Madhuri Kindo

Personal information
- Born: 25 February 2002 (age 24) Biramitrapur, Odisha, India

Sport
- Sport: Field hockey
- Position: Goalkeeper

Senior career
- Years: Team / Caps / Goals
- –: Hockey Association of Odisha / - / -
- 2025–: Odisha Warriors / - / -

National team
- Years: Team / Caps / Goals
- 2023: India U21 /  / -

Medal record
Women's field hockey
Representing India
Junior Asia Cup
| Gold medal – first place | 2023 Japan |  |

= Madhuri Kindo =

Indian field hockey player

Madhuri Kindo (born 25 February 2002) is an Indian field hockey player from Odisha. She plays as a goalkeeper for the India women's national field hockey team. She is yet to make her debut in the playing XI. She made her Junior India debut in 2021.

== Early life ==
Kindo grew up in a farming family in Birmitrapur Odisha. She got interested in hockey by watching her brother Manoj Kindo play hockey, while their father, Shankar Kindo worked in the fields. Inspired by him, she started playing hockey too and joined the Panposh Sports Hostel in 2012. She initially played as a defender but later became a goalkeeper.

== Career ==
Kindo participated in several national championships representing Odisha, and in 2021, she was selected for the Indian junior team. Madhuri's performance at the Junior Women's Asia Cup 2023 in Japan helped her team win the gold medal. She received a job offer from Western Railways in Mumbai.

In April 2024, Madhuri joined the Indian team during an evaluation camp at SAI Bengaluru.

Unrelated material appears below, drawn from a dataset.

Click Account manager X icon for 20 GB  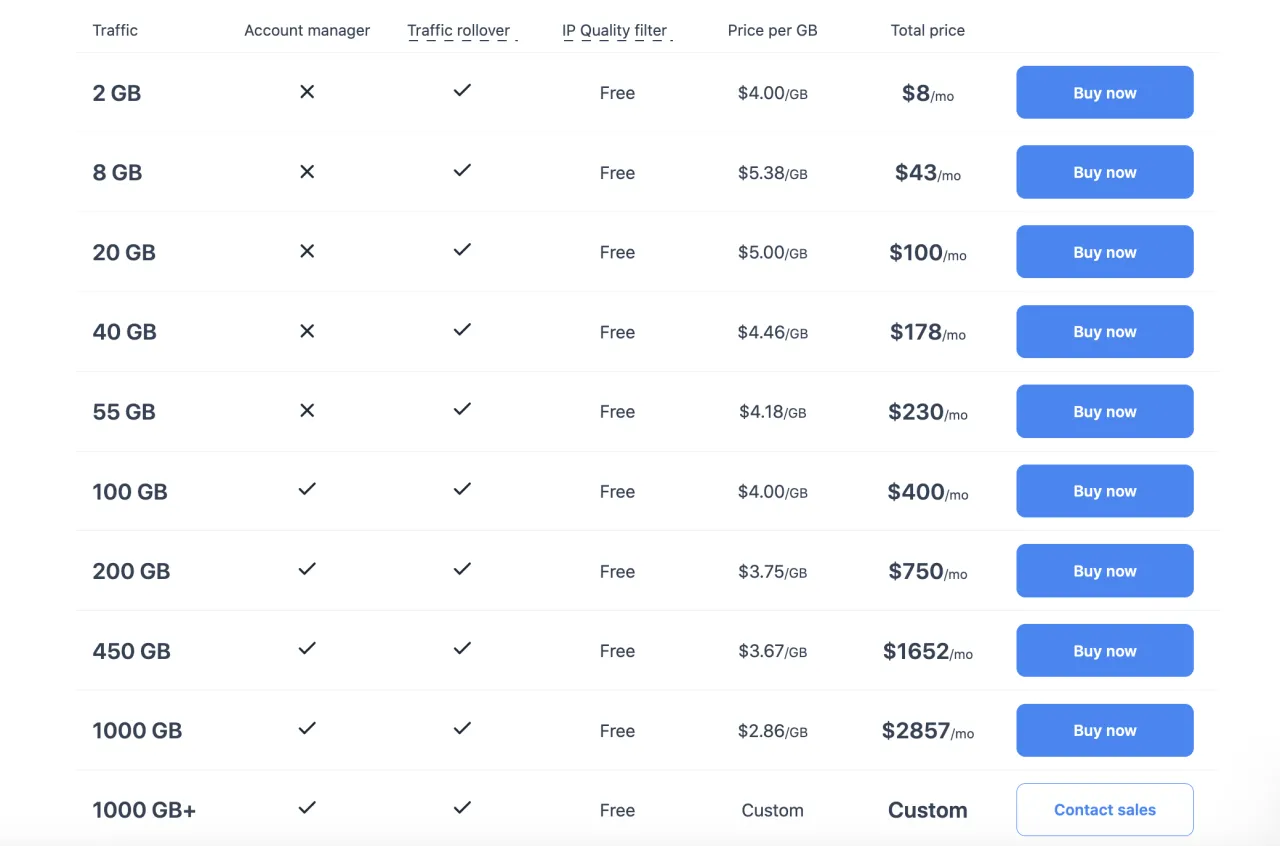point(307,251)
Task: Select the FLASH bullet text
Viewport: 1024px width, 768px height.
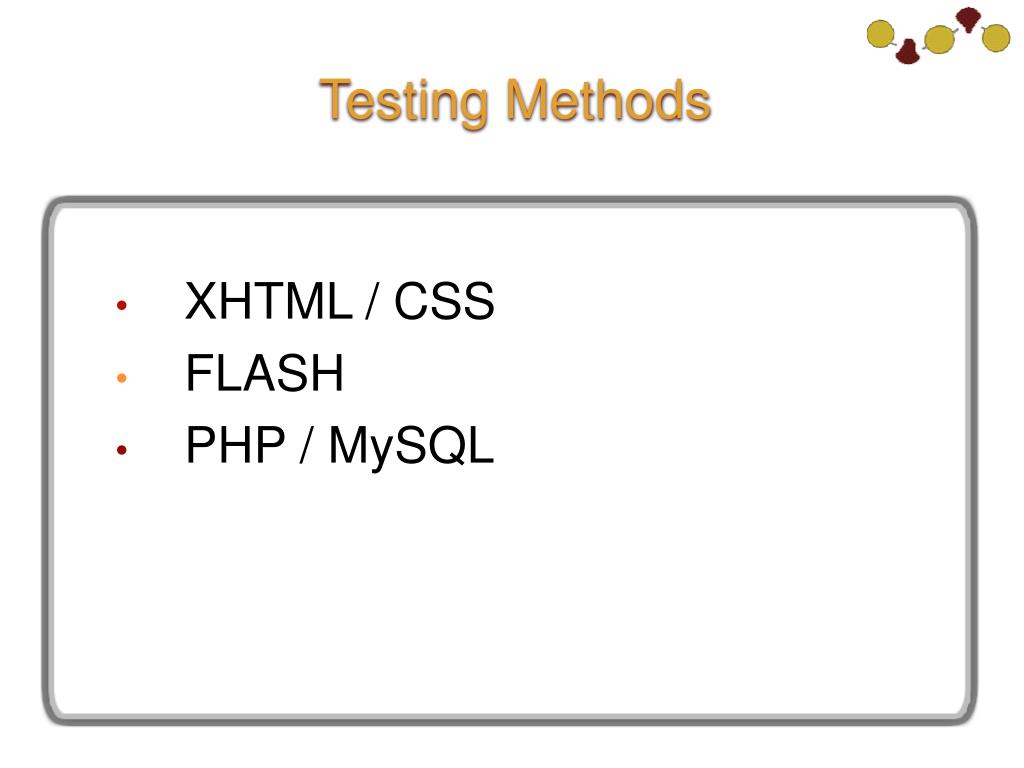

She was part of the Odisha team that finished 5th in the 11th Hockey Indian Junior Women National Championships in Simdega, Jharkhand, from October 20–29, 2021. She was the goalkeeper for the Hockey Gangpur-Odisha team, which won the bronze medal in the 8th Hockey India Junior Women National Championship (Division-A) held in Bhopal, Madhya Pradesh, from April 26 to May 6, 2018. Additionally, she represented Hockey Gangpur-Odisha in the 8th Senior Women National Hockey Championship (Division-A) in Ranchi, Jharkhand, from February 1–11, 2018.